You may have seen the preprint posted today by Lenstra et al. about entropy problems in public keys. Zakir Durumeric, Eric Wustrow, Alex Halderman, and I have been waiting to talk about some similar results. We will be publishing a full paper after the relevant manufacturers have been notified. Meanwhile, we'd like to give a more complete explanation of what's really going on.

We have been able to remotely compromise about 0.4% of all the public keys used for SSL web site security. The keys we were able to compromise were generated incorrectly--using predictable "random" numbers that were sometimes repeated. There were two kinds of problems: keys that were generated with predictable randomness, and a subset of these, where the lack of randomness allows a remote attacker to efficiently factor the public key and obtain the private key.

With the private key, an attacker can impersonate a web site or possibly decrypt encrypted traffic to that web site. We've developed a tool that can factor these keys and give us the private keys to all the hosts vulnerable to this attack on the Internet in only a few hours.

However, there's no need to panic as this problem mainly affects various kinds of embedded devices such as routers and VPN devices, not full-blown web servers. (It's certainly not, as

suggested in the New York Times, any reason to have diminished confidence in the security of web-based commerce.)

Unfortunately, we've found vulnerable devices from nearly every major manufacturer and we suspect that more than 200,000 devices, representing 4.1% of the SSL keys in our dataset, were generated with poor entropy. Any weak keys found to be generated by a device suggests that the entire class of devices may be vulnerable upon further analysis.

We're not going to announce every device we think is vulnerable until we've contacted their manufacturers, but the attack is fairly easy to reproduce from material already known.

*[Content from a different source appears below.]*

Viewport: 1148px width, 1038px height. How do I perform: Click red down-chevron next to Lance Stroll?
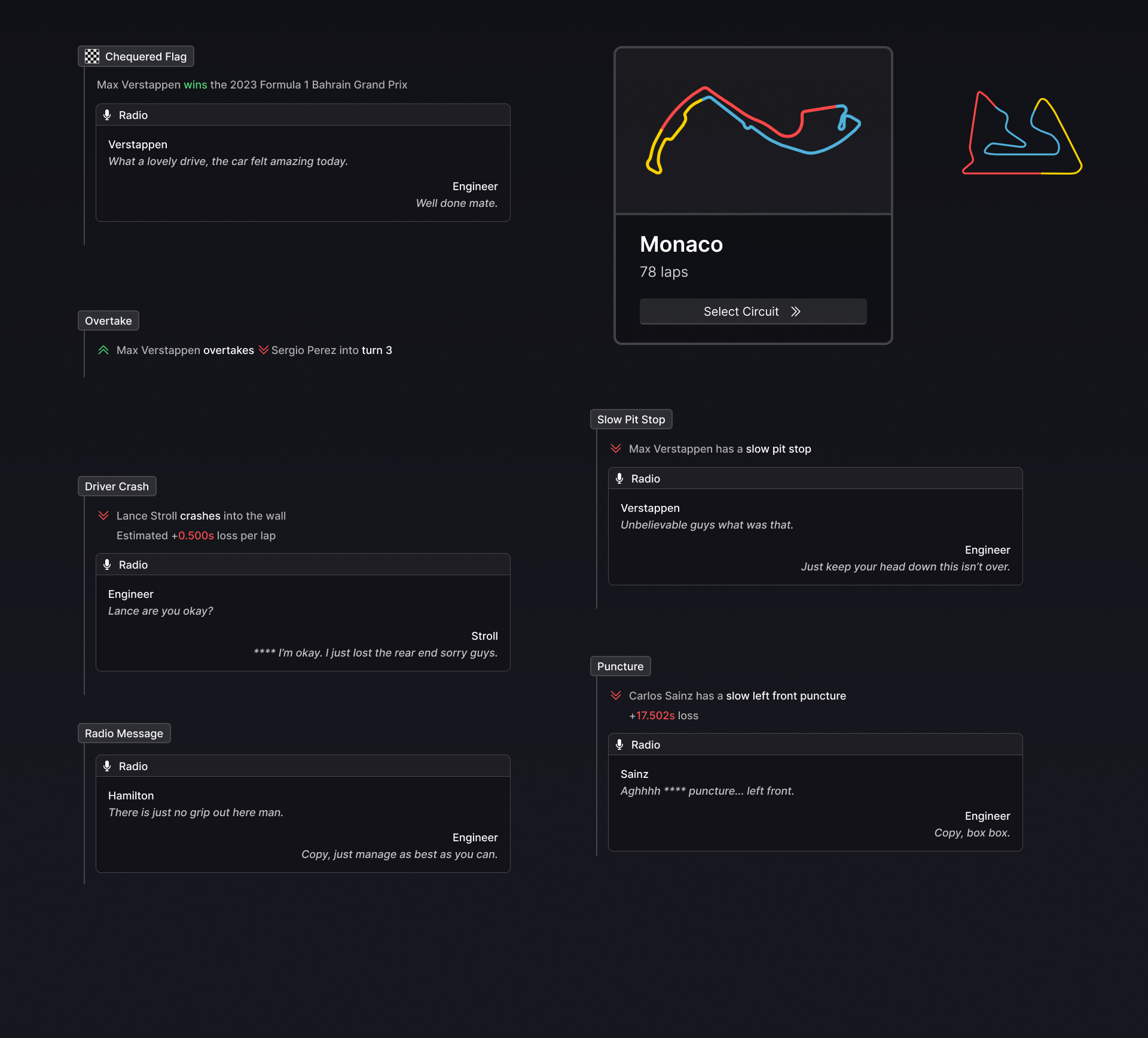pos(103,515)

That's why we are working on putting up a web site that you can use to determine whether your device is immediately vulnerable.

Don't worry, the key for your bank's web site is probably safe SSL is used to authenticate every major web site on the Internet, but in our analysis, these were not the keys that were vulnerable to the problems outlined in this blog post.

So which systems are vulnerable? Almost all of the vulnerable keys were generated by and are used to secure embedded hardware devices such as routers and firewalls, not to secure popular web sites such as your bank or email provider. Only one of the factorable SSL keys was signed by a trusted certificate authority and it has already expired. There are signed certificates using repeated keys; some of them are generated by vulnerable devices, some of them are due to website owners submitting known weak keys to be signed, and for some of them we have no good explanation.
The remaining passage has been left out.